Photoinduced Energy/Electron Transfer within Single-Chain Nanoparticles.

We demonstrate that single-chain nanoparticles (SCNPs) - compact covalently folded single polymer chains - can increase photocatalytic performance of an embedded catalytic center, compared to the comparable catalytic system in free solution. In particular, we demonstrate that the degree of compaction allows to finely tailor the catalytic activity, thus evidencing that molecular confinement is a key factor in controlling photocatalysis. Specifically, we decorate a linear parent polymer with both photoreactive chalcone moieties as well as Ru(bpy) catalytic centers. We initially construct a SCNP via a photosensitized [2+2] cycloaddition at 510 nm and demonstrate that the SCNP formation is substantially more efficient when the Ru(bpy) units are part of the polymer chain instead of as free molecules in solution.

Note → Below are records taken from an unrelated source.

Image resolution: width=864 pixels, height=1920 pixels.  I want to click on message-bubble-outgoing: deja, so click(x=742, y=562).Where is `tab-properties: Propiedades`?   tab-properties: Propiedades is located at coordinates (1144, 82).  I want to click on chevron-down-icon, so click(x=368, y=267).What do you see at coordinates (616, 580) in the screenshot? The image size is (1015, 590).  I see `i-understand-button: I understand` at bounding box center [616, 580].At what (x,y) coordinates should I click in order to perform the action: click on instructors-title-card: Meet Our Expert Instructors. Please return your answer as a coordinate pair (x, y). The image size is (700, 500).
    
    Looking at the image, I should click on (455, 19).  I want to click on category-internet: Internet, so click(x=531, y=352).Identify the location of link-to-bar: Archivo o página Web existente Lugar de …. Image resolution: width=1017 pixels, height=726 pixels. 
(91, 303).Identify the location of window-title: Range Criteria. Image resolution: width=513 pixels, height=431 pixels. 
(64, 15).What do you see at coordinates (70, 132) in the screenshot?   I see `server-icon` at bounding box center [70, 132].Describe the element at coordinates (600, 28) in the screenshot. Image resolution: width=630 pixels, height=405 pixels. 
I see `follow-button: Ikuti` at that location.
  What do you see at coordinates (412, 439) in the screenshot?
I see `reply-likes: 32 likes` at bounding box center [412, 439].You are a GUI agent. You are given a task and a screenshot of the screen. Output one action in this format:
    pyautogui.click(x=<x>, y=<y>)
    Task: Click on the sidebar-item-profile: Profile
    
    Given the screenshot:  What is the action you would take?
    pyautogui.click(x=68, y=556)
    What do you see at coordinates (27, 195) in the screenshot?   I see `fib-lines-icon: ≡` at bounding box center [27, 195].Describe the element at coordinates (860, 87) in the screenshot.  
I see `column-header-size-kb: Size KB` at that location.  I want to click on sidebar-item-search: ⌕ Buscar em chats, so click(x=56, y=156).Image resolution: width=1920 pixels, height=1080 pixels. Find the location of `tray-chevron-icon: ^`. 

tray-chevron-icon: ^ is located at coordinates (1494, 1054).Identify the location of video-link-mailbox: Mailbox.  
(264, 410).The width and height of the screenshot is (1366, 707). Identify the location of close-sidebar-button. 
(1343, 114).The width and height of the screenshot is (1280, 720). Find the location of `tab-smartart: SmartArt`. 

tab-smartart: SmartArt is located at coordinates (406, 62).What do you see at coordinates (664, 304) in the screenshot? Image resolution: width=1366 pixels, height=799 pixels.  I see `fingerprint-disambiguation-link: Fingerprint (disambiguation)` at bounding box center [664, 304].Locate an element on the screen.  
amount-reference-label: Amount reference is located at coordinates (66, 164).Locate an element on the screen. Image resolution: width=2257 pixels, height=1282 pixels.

Subsequently, we employ the same Ru(bpy) units as photocatalysts in a model reaction employing pyrene units as charge transfer moieties. We establish that the photocatalytic activity increases as the polymer becomes more compact, reaching peak efficiency, followed by a subsequent decline as the SCNP becomes too compact. Thus, we identify a goldilocks regime of catalyst confinement via SCNP compaction for use in photocatalysis.